Their report is one of two parallel studies* published today (September 7) in the journal Pediatrics which appear to support the use of the mercury-based thiomersal as a preservative in vaccines.

The children involved in the Bristol study were born at a time when the DTP vaccination schedule was brought forward to 2, 3 and 4 months of age (compared with previous recommendations of 3, 5 and 10 months). ALSPAC was asked to investigate whether the earlier exposure was associated with any adverse reactions.

In the UK, the vaccine contains thiomersal, (also known as thimerosal) a preservative containing ethyl mercury which has been used in medicines since the 1930s.

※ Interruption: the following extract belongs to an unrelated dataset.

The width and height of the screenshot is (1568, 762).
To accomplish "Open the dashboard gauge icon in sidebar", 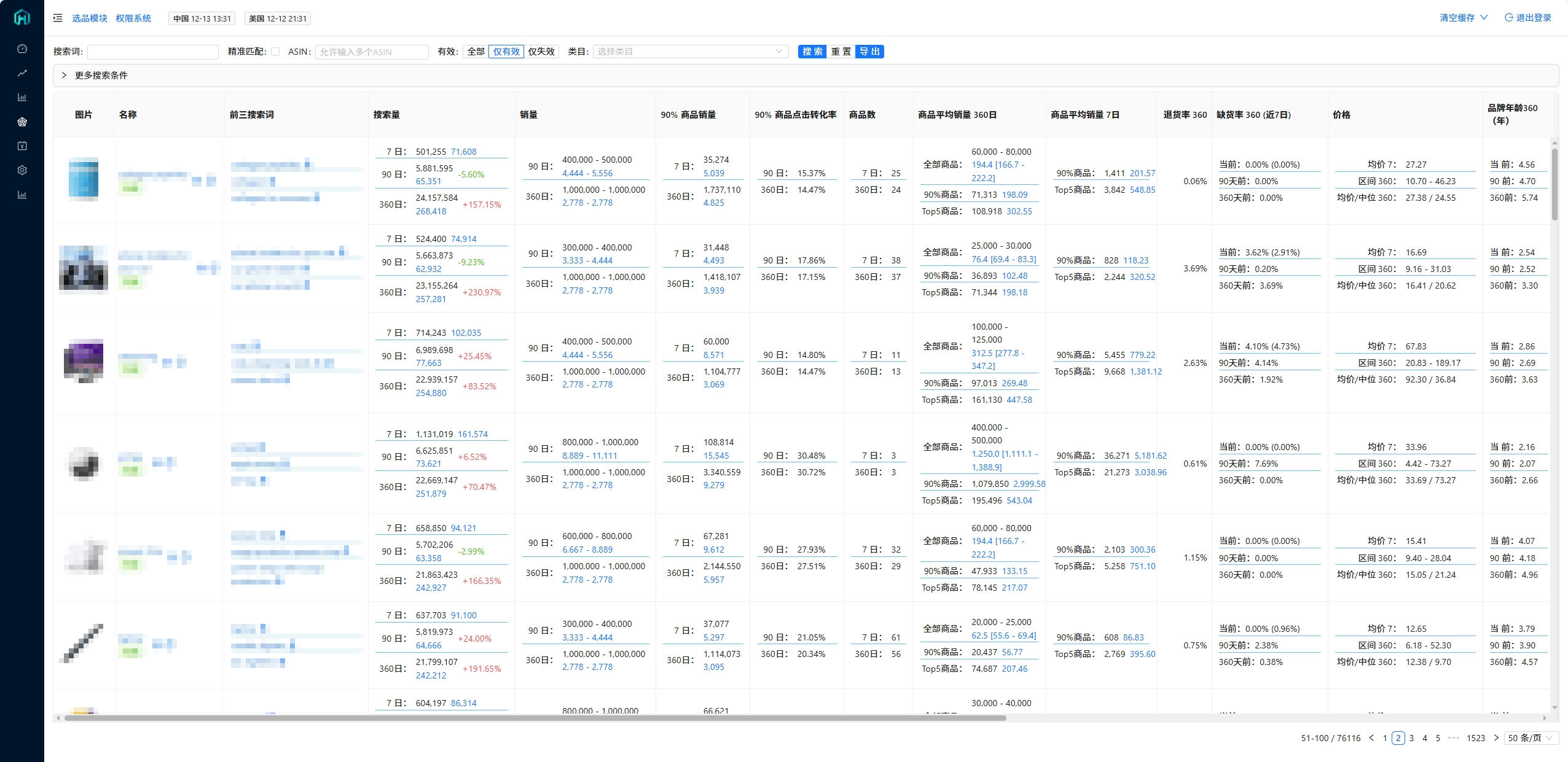I will (22, 49).
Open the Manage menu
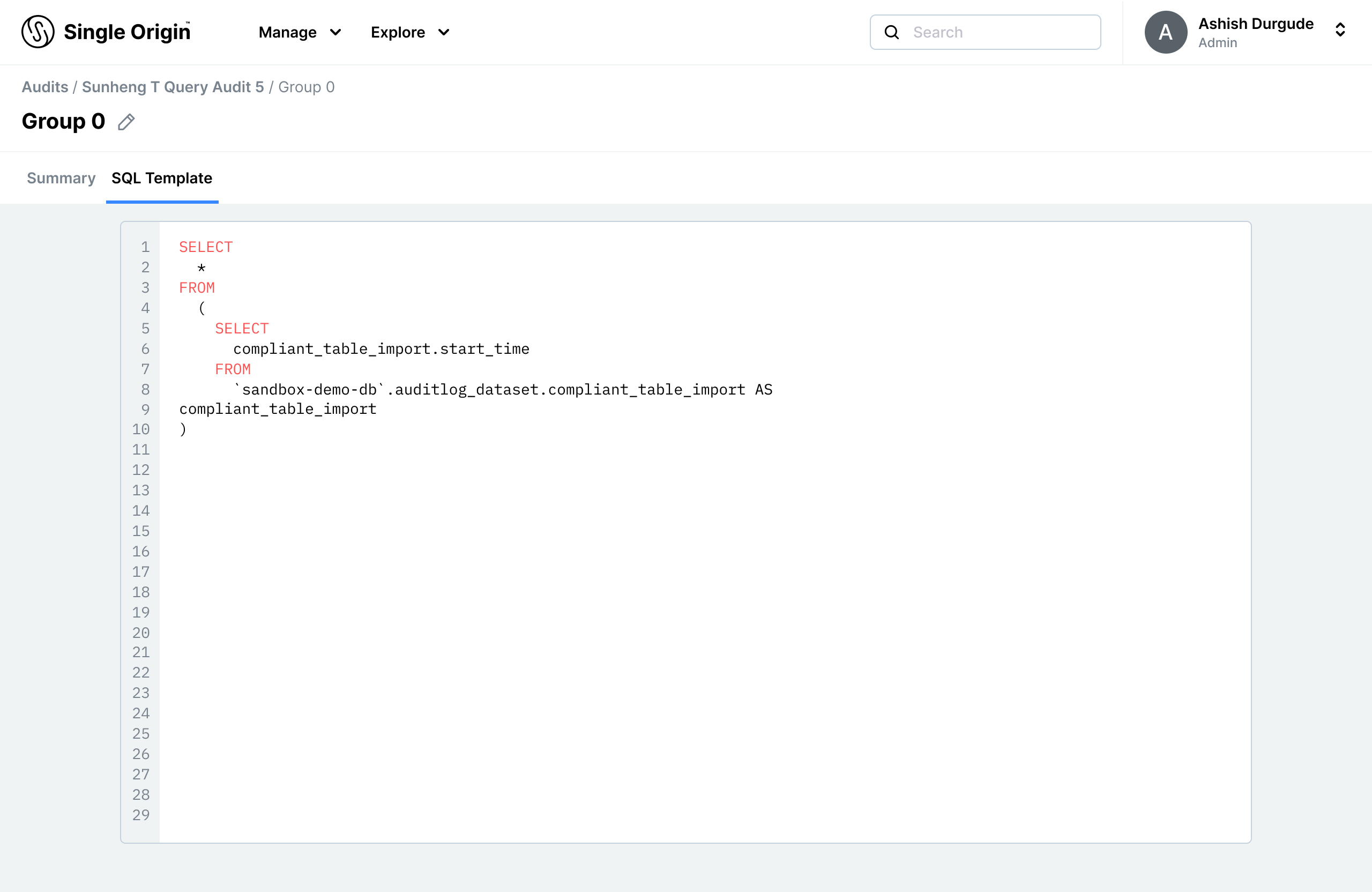 [x=288, y=32]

The preservative is being phased out in some countries in an effort to reduce overall exposure to mercury in any form. The Department of Health announced last month (August) that in future babies would receive a new five in one vaccine, which does not contain thiomersal.

There has been speculation that thiomersal could affect a child’s brain development although the Department of Health has always said there is no evidence of such a link.

“We could find no convincing evidence that early exposure to thiomersal had any deleterious effect on neurological or psychological outcome."The Bristol researchers went back through the immunisation records of 12,956 children to determine their mercury intake by the age of six months and then compared it with information on each child from birth to the age of 7½.

In all, the researchers looked at 23 different measures of the child’s behaviour and development – from emotional symptoms to hyperactivity, conduct problems, difficulties with speech, fine motor skills, tics, social skills and special educational needs.

Contrary to expectation, the figures appeared to show that the earlier the child was immunised – the fewer problems that were reported as they got older. Even after adjusting for other factors such as birthweight and whether the child was breastfed, the effect appeared to be beneficial.

The report concludes: “We could find no convincing evidence that early exposure to thiomersal had any deleterious effect on neurological or psychological outcome.

“This is particularly reassuring for developing countries receiving DTP vaccines and where multi-dose vials containing thiomersal as a preservative are often the only option.

“In the face of this evidence, we would support the view that the dangers posed by contaminated vaccine vials far outweigh any potential risk posed by thiomersal.”